Samuel Ichiye Hayakawa, known as S.I. Hayakawa was a Republican Senator from California from 1977 until 1983. He was born in Vancouver, Canada to Japanese immigrant parents. The family migrated to Winnipeg when S.I. was a young boy. His father traveled frequently to Japan with his import business. His long absences led his mother to return to Japan with his two younger sisters leaving S.I. and his brother in Canada.
Hayakawa went off to study in Montreal moving in with an uncle. He graduated from the University of Manitoba with a B.A. in English. He received his Master’s degree in English from McGill University working nights as a taxi driver. He moved on to complete his Ph.D. in English in 1935 from the University of Wisconsin-Madison writing his thesis on the poet Oliver Wendell Holmes. While at the University of Wisconsin, he met and married Margedant Peters. The subsequent year he was hired by the Japanese Canadian Citizens League to lobby Parliament for voting rights on behalf of West Coast Canadian Nisei who was barred from voting due to their Japanese ancestry. This effort was unsuccessful.
He went off to Chicago where he became a Professor of English at the Illinois Institute of Technology. He became focused on General Semantics Theory as set forth by Alfred Korzybski. He published his most noted book on Semantics “Language in Action” in 1949 which became a bestseller and the Book of the Month Club selection. In his book, he warned of the dangers of propaganda, slogans, and fear-mongering on the formation of public opinion.
He moved on to the University of Chicago as a lecturer. During his tenure there he published “The Semantic Barrier” which discussed the theory of personality from the semantic point of view. While living in Chicago, he was contacted by a former roommate from the University of Wisconsin, Robert Frase who now worked for the War Relocation Authority. He asked Hayakawa to advise him on the resettlement prospects for people of Japanese descent in the Chicago area as a result of the infamous Executive Order 9066. There is no surviving comment by S.I. in regards to Executive Order 9066. During the war, he joined the African American newspaper The Chicago Defender where he contributed a weekly column. He clearly deplored racial discrimination on blacks but rarely commented on the prejudice against Japanese Americans. He was sympathetic to the cause of people of Japanese descent describing their internment bluntly as being put in concentration camps, but he did not want to be seen as a Nisei or have his own rights limited as a result of the bias against the Japanese. At the end of the war, he joined and helped finance the Chicago Resettlers Committee as well as the Japanese American Citizens League Anti-Discrimination Committee. He also sent help to his parents in Japan.

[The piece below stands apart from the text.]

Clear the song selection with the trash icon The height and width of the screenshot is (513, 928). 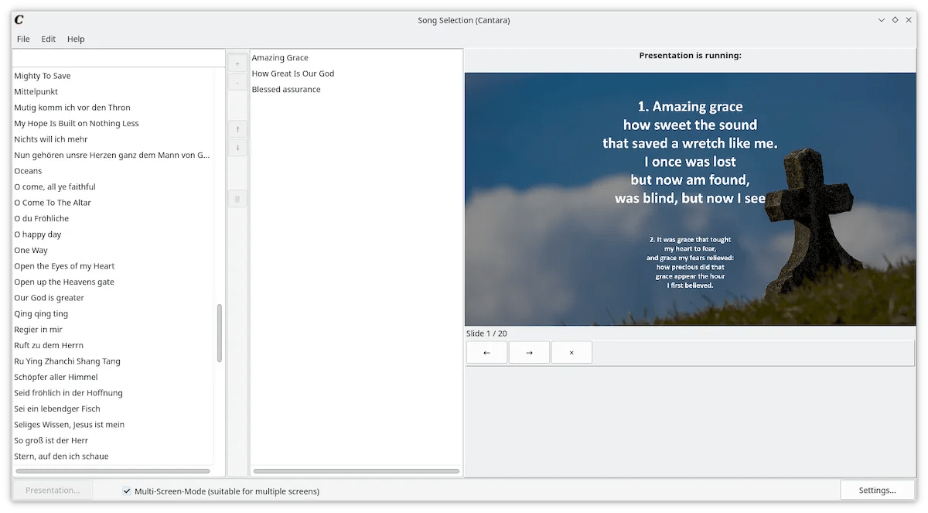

In 1955 he was named Professor at San Francisco State University, the same year he became a US Citizen. He became well known as a lecturer, writer, and editor of the semantics journal ETC. He parted ways with the Japanese American community as they supported the McCarran-Walter bill which allowed for naturalization for Japanese immigrants and immigration quotas from Asian countries. He personally would have benefited from the passage of this bill but he felt there were repressive aspects to the bill that would have negative impacts on other groups. He also decried the continued existence of separate Nisei organizations as he felt they were no longer necessary to combat discrimination.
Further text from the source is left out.